* BRANO CITATO *
----------
In Europa nessuno voleva una Germania unita, temendone il potere, ma il Cancelliere Kohl, manovrando con tempestiva abilità, seppe cogliere un’opportunità unica per il suo Paese e nell’ottobre del ’90 giunse a riunificarlo. Quel fatto, con la paura del peso che Berlino avrebbe avuto in un soggetto politico federale, fece deragliare il processo di unione del Continente.

Fu una decisione miope, dettata dall’emotività e da calcoli errati, ma i decisori europei optarono per un’Unione essenzialmente economica e commerciale, lasciando la sfera politica in mano ai Governi, e pensando che, diluita in una moneta unica, la forza economica della Germania sarebbe stata innocua.

Nel corso di pochi anni fu ribaltato un percorso di decenni, da Maastricht in poi di Unione politica e di federalismo non si parlò più, e la stessa Difesa comune fu ridotta a uno slogan vuoto dalla furiosa opposizione dell’Inghilterra, e dalle fortissime pressioni Usa che vedevano insidiato il ruolo della Nato.

C’è stata nei fatti una sorta di spartizione di ruoli; alla Germania, conseguita la riunificazione e col tempo priva di personalità politiche di rilievo, importava solo della propria economia, importava usare quelle Istituzioni per il proprio tornaconto: ha usato la Ue scaricandole addosso i colossali squilibri di un sistema sbilanciato sulle esportazioni, ed ha lasciato la politica ad altri. Cioè a Washington. E in questa deriva mercantile, l’Inghilterra ha strappato il privilegio (che ora intende incrementare a dismisura) di stare alla finestra, mettendo la finanza della City all’interno di un mercato enorme ma senza averne le limitazioni.

Gli Usa, dal canto loro, hanno mantenuto la Nato, un’alleanza difensiva verso un nemico che non esisteva più, accettata senza fiatare come l’organismo di “difesa” dell’Europa; nei fatti lo strumento operativo dell’assoggettamento di un Continente che per miopia e grettezza aveva rifiutato la propria sovranità.

Questa mancanza di politica ha determinato un vuoto che ha fatto sorgere una casta di superburocrati, perfettamente funzionali sia ai disegni tedeschi, che attraverso essi controllavano le istituzioni, che a quelli di Washington, che hanno visto in quei tecnocrati pedine ideali da manovrare a piacimento per i propri fini.

In questo quadro, che prescinde da motivazioni politiche proprie, ma se le fa imporre dall’esterno; che ignora assonanze culturali o storiche in nome delle esclusive ragioni dell’economia; con la piena comunanza d’interessi fra Washington e Berlino che così ampliavano le proprie sfere d’influenza, la Ue s’è lanciata in una corsa verso Est, fino a giungere ai confini stessi della Russia, e la Nato con essa. Un’espansione dissennata, che ha affastellato Paesi diversissimi ed ha reso impossibile qualunque aggregazione politica.

Una costruzione artificiosa su cui ha impattato la tempesta finanziaria e poi economica iniziata nel 2008, alla quale la Germania ha reagito imponendo ricette funzionali ai propri interessi, ma al prezzo di logorare Istituzioni viste sempre più estranee e nemiche dai cittadini di tanti Stati.
----------
* DATI FORNITI *
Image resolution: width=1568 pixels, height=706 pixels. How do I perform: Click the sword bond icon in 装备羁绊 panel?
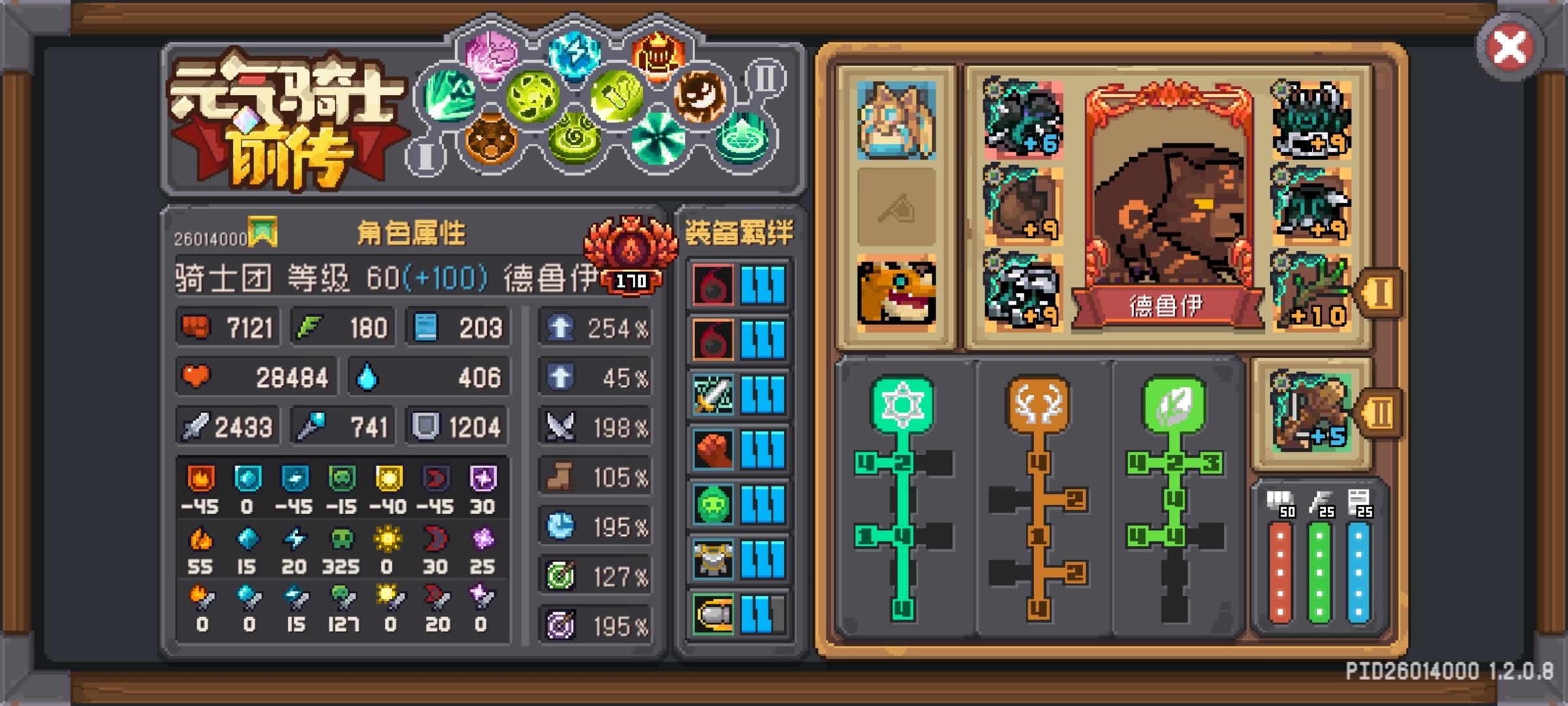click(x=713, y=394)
----------
* OBIETTIVO DELL'ESERCIZIO *
Ripeti parola per parola il brano sull'Unione europea da "Questa mancanza di" fino a "i propri fini." compreso. Per questo esercizio le righe non servono.

* RISULTATO COMPLETO *
Questa mancanza di politica ha determinato un vuoto che ha fatto sorgere una casta di superburocrati, perfettamente funzionali sia ai disegni tedeschi, che attraverso essi controllavano le istituzioni, che a quelli di Washington, che hanno visto in quei tecnocrati pedine ideali da manovrare a piacimento per i propri fini.